Yu Thandar Tin (ယုသန္တာတင်; born 6 March 1991) is a Burmese actress, model and former beauty queen. She has acted in over 150 films.

==Early life and education==
Yu Thandar Tin was born on 6 March 1991 in Labutta, Ayeyarwady Region, Myanmar, to Aung Naing, a trader, and his wife Khin Nwe Yee. She has two younger siblings. She moved to Yangon with her family in 2006. She attended high school at Basic Education High School No. 3 Dagon. She studied Civil engineering at West Yangon Technological University for two years and then switched to distance education at the Dagon University, graduating with a BA in English in 2015.

==Career==
Yu began her modeling career in 2009 with John Lwin's John International Modeling Agency. Since then, she has participated in numerous modeling competitions and runway shows.

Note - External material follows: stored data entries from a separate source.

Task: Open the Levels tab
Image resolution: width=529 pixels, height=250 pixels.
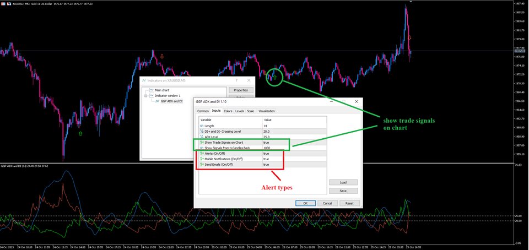Action: point(240,111)
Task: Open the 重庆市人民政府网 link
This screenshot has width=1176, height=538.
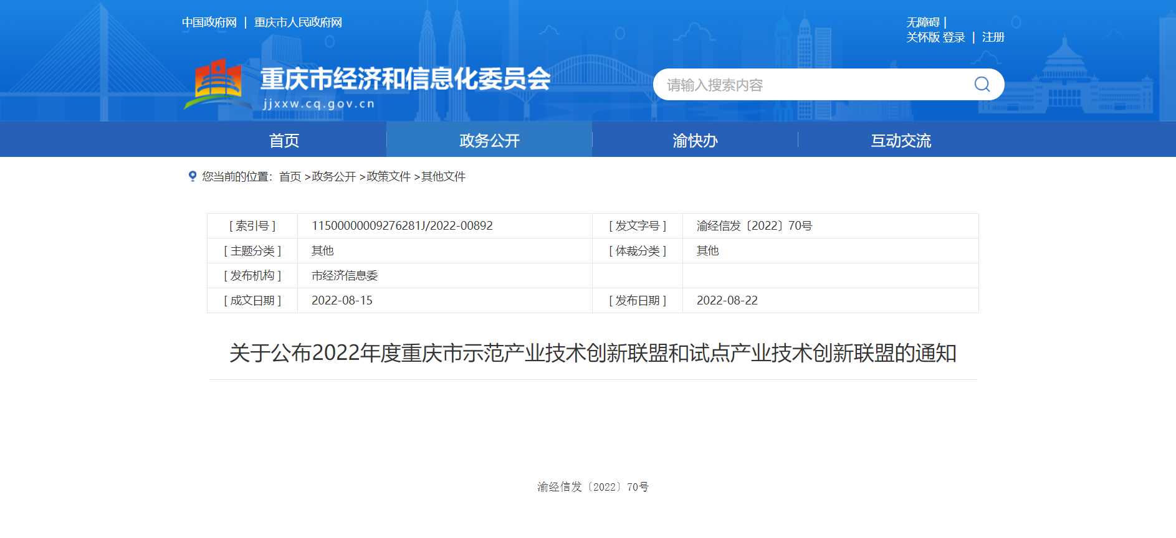Action: click(x=298, y=22)
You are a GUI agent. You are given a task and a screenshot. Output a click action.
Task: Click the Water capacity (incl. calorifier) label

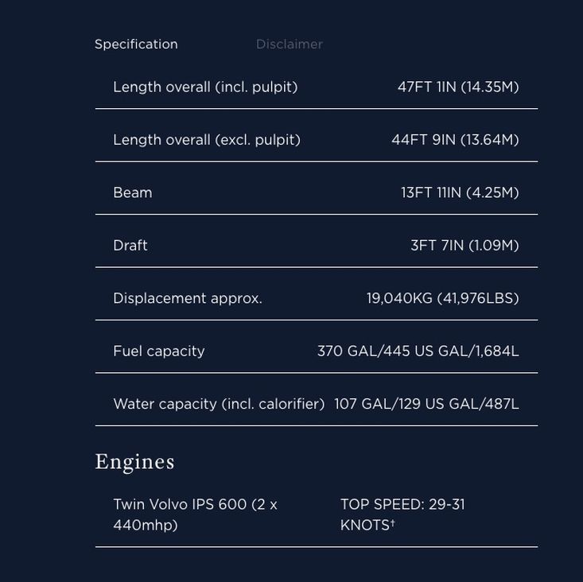(219, 404)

She has also appeared on magazine covers and worked as a commercial model for various advertisements.

In 2009, Yu competed in the Miss Lorkrathong pageant and achieved first runner-up. Later that year, she participated in the Miss Now How pageant, where she won the Miss Now How Popular award and was again the first runner-up. She also won the Miss Ngwe Saung 2010 title and was appointed as the ambassador for Ngwesaung Beach. Her success in modeling resulted in several movie casting opportunities.

She made her film debut in Nhait War Ta Ni (Two Yellow, One Red) alongside Lu Min in 2011. In 2013, she starred in Yet Lal with Lu Min and Ei Chaw Po, which led to increased recognition for her.

Her first big-screen role was in 2015 with the film Aung Myin Kyaw Kyar Suesha Htet Myat.

In 2019, she starred in the comedy-horror film Thaye Thinbaw (Ghost Ship). That same year, she starred in the comedy-horror film Double Wedding and then Aung Twal Taw Sein Arr Thit.